For regular cleaning on our MINI's wheels, I found that all I needed was a 10-20% dilution of Bilt-Hamber Surfex HD; this would be terribly economical for someone in the UK (Though not so much for me in the USA, sadly .). It left a very good finish, and could easily clear off up to a month of brake dust on the MINI. Didn't even do too bad of a job on my Dad's truck, which hadn't had the wheels cleaned properly in a year! My only issue with the Surfex was that it would dry out quickly on a hot day, but this could be remedied by only working one wheel at a time. 

Now, having said that, I believe that acid-based wheel cleaners will give a brighter finish than alkaline. Heavily alkaline wheel cleaners really aren't much safer, either. Repeated use of either will shorten the ultimate lifespan of the finish (Though the effect is still not as bad as un-checked brake dust.). However, diluted S-HD probably is about as safe as you're going to get on the far right side of the pH scale. These days I use P21S Wheel Gel for regular cleaning, though I'm thinking about trying out Wolf's Brake Duster or Nano Clean & Coat on modern wheels, and leaving the P21S Gel for delicate classic finishes. 
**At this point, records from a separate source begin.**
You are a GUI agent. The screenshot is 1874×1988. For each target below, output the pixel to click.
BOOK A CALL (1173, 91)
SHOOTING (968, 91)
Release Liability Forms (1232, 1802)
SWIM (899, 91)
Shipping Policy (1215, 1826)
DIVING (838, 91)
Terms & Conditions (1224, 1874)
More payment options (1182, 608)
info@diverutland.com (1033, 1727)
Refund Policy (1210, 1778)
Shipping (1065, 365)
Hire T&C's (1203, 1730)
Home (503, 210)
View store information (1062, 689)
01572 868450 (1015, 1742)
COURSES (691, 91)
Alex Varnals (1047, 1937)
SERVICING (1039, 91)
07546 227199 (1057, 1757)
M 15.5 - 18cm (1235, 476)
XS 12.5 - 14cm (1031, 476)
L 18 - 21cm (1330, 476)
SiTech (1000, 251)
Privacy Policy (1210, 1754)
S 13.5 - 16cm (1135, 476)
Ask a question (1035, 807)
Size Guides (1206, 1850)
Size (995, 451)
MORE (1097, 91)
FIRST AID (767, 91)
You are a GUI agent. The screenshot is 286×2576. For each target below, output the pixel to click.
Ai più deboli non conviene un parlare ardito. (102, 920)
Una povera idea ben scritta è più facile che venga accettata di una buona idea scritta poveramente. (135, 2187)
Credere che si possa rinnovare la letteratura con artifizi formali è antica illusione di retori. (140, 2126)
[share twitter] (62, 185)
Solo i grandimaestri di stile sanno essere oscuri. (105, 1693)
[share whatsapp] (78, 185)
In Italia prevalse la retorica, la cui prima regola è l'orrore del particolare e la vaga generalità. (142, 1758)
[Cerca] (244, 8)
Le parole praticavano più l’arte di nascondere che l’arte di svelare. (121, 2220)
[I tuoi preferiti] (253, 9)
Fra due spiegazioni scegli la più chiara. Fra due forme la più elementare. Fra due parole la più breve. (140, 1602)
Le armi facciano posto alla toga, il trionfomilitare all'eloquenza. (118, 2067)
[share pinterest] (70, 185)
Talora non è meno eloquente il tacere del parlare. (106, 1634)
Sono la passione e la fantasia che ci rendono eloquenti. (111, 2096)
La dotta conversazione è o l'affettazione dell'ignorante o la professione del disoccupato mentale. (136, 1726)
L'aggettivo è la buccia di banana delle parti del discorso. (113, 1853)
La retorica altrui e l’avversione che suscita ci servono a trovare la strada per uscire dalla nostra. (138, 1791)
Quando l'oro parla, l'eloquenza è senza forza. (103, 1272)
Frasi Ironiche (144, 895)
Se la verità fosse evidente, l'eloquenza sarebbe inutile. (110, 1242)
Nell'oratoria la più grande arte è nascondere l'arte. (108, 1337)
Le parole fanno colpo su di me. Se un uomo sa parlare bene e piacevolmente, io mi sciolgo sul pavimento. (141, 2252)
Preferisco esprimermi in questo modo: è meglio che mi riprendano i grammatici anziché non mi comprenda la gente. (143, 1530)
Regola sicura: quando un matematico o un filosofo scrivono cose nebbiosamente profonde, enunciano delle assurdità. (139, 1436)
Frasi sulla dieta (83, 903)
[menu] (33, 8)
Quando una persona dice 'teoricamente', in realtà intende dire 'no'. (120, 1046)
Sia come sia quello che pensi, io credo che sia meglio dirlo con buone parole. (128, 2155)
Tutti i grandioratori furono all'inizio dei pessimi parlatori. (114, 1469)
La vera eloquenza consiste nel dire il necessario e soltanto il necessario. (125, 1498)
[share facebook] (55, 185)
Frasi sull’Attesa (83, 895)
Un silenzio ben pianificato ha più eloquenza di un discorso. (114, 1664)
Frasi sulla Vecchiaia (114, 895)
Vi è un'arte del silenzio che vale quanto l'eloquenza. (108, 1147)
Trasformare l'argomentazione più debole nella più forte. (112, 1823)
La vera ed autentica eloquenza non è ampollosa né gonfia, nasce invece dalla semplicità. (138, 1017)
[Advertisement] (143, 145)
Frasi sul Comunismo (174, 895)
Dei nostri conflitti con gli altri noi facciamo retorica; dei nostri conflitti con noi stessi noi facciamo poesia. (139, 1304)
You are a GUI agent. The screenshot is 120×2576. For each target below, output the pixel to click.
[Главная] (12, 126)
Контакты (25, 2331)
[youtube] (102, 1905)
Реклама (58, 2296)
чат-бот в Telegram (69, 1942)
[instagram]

For the safest and most economical maintenance, seal your wheels with a dedicated sealant (Preferably something that can withstand the temperature, like CQuartz or GTechniq C5.), and clean them with a pH neutral shampoo. This is an intensive operation, but will be worth it in the end, especially if you use the right products. 

Hopefully this helps...

Steampunk


----------